Arizona RB Nie Grigsby rushed for 207 yards and two touchdowns as Arizona improved to 2-0 with a 34-17 home win over Northern Arizona. The Wildcats have won four straight games dating back to last season.

Grigsby scored on runs of 25 and 30 yards as the Wildcats built a 14-3 advantage through the first period. Grigsby added a 94-yard scamper on Arizona’s first offensive play of the third period to set up another touchdown. Arizona increased the advantage to 34-10 before Northern Arizona added a final touchdown in the fourth period. Grigsby earned his yards on just 15 carries, averaging 13.8 yards per attempt.

The Wildcats rushed for 365 yards in the contest, while holding Northern Arizona to 67 net rushing yards and 226 yards total offense. Arizona also came up with three turnovers and had over an 11 minute advantage in time of possession.

Arizona QB Matt Scott completed 14-20 passes for 150 yards, with one touchdown and an interception. QB Nick Foles added 44 passing yards while completing 6-8 attempts. Terrell Turner and David Douglas each had five receptions.

DB Devin Ross led the Wildcat defense with six tackles and DB Trevin Wade had five tackles and two pass interceptions.

Iowa has used three true freshmen through two games. They are DB Micah Hyde, RB Brandon Wegher and WR Keenan Davis. Wegher and Davis both scored touchdowns in the win at Iowa State. Wegher (15-101) became the second Iowa RB in two seasons to rush for over 100 yards in a game as a true freshman. Jewel Hampton had 114 rushing yards a year ago in a win at Indiana.

The Hawkeyes had seven true freshmen play a year ago. Iowa also had seven true freshmen play in 2003 and 2000.

DATA EXCERPTS:
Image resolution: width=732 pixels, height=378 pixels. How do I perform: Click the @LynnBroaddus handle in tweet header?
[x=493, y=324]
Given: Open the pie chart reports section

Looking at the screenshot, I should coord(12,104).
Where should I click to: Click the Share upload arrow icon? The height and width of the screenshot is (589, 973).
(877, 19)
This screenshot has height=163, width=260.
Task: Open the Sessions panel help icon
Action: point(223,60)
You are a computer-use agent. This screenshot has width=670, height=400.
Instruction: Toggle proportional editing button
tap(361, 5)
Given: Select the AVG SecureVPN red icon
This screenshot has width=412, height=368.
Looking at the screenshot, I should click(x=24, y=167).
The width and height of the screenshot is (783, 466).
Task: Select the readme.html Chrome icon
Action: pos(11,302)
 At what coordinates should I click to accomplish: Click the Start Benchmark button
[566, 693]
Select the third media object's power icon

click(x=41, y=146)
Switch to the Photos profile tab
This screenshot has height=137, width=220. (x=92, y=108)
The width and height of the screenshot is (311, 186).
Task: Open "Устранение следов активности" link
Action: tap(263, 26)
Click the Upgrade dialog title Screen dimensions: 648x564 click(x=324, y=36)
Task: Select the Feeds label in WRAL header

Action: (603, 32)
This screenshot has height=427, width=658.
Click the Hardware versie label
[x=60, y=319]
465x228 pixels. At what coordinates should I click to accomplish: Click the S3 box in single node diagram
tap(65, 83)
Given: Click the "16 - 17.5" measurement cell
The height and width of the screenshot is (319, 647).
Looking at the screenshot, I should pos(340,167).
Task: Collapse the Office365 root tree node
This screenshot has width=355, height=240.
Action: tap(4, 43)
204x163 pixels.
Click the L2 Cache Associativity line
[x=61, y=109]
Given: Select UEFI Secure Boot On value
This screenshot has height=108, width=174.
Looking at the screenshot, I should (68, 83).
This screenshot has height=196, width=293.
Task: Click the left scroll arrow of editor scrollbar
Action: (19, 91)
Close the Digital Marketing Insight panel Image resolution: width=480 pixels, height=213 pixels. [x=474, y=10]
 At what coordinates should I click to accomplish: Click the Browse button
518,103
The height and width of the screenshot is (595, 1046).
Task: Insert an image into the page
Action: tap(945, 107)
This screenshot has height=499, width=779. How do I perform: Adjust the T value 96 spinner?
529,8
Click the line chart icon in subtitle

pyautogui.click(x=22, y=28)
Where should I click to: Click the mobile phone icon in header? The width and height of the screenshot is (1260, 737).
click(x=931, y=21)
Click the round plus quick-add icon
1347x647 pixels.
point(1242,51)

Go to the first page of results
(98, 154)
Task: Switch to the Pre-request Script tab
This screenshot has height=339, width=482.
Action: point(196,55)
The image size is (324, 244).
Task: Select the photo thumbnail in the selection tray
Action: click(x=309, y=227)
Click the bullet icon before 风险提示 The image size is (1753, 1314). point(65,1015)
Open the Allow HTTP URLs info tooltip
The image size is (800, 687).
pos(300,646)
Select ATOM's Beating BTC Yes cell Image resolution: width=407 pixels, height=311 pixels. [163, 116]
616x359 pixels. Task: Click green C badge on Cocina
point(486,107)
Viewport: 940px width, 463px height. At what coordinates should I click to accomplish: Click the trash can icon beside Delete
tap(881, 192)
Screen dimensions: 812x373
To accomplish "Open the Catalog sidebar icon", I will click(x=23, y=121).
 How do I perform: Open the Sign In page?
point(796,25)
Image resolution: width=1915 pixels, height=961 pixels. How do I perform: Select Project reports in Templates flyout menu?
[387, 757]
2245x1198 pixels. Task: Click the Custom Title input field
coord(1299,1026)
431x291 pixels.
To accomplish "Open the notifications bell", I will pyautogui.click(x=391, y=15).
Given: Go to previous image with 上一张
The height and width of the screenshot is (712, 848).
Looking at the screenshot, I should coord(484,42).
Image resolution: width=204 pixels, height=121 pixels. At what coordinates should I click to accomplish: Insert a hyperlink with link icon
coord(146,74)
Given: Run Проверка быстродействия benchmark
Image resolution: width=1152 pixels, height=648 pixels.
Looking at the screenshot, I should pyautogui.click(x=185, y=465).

REQUIRED TASK: Transcribe the football recap word for word, starting with "Arizona QB Matt" and going on through "two pass interceptions.". Draw only on the football recap, not on the data.

RESULT OF THIS TASK:
Arizona QB Matt Scott completed 14-20 passes for 150 yards, with one touchdown and an interception. QB Nick Foles added 44 passing yards while completing 6-8 attempts. Terrell Turner and David Douglas each had five receptions.

DB Devin Ross led the Wildcat defense with six tackles and DB Trevin Wade had five tackles and two pass interceptions.